### Records for this exercise
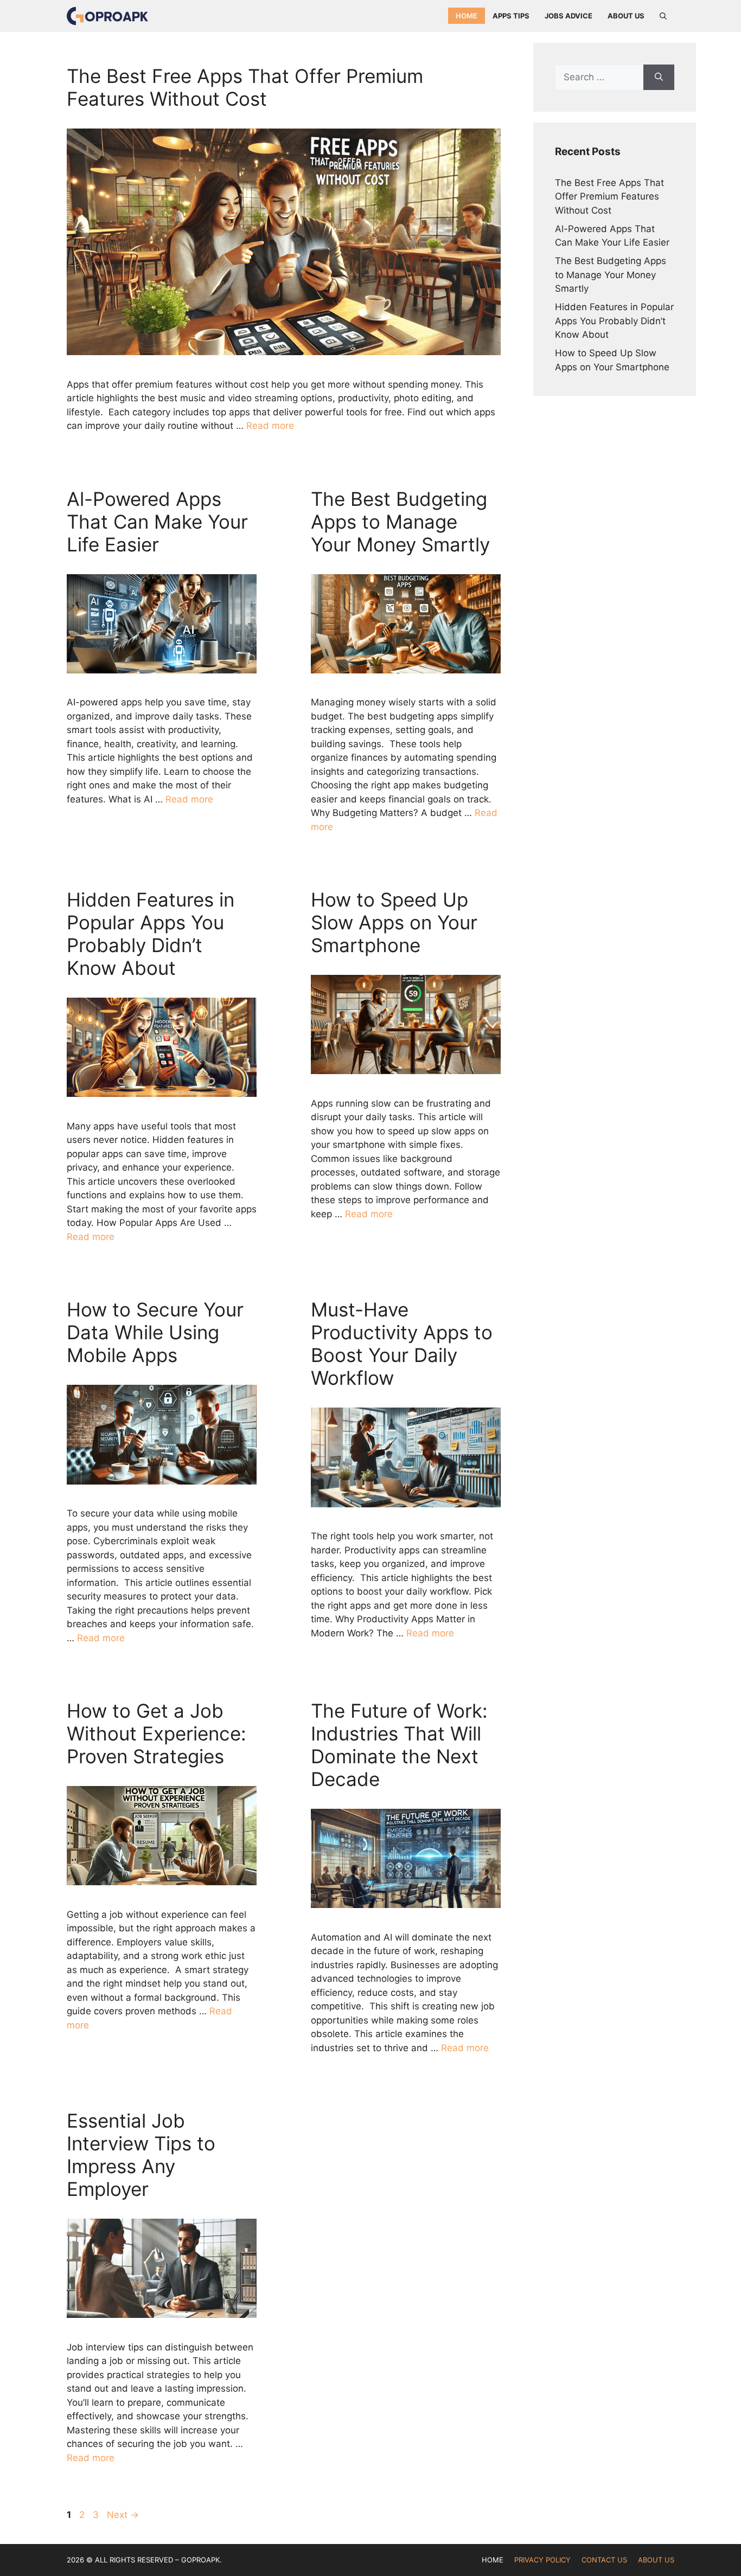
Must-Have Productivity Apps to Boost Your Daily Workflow (402, 1343)
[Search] (658, 78)
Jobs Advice (568, 15)
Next (123, 2514)
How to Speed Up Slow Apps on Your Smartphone (394, 922)
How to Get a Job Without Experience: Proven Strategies (159, 1733)
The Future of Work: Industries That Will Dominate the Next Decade (399, 1744)
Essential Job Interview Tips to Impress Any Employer (141, 2154)
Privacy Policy (542, 2559)
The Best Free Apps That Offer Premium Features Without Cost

### Exercise objective
Give back each entry verbatim but drop its pictures.

### Result of this task
Must-Have Productivity Apps to Boost Your Daily Workflow (402, 1343)
[Search] (658, 78)
Jobs Advice (568, 15)
Next (123, 2514)
How to Speed Up Slow Apps on Your Smartphone (394, 922)
How to Get a Job Without Experience: Proven Strategies (159, 1733)
The Future of Work: Industries That Will Dominate the Next Decade (399, 1744)
Essential Job Interview Tips to Impress Any Employer (141, 2154)
Privacy Policy (542, 2559)
The Best Free Apps That Offer Premium Features Without Cost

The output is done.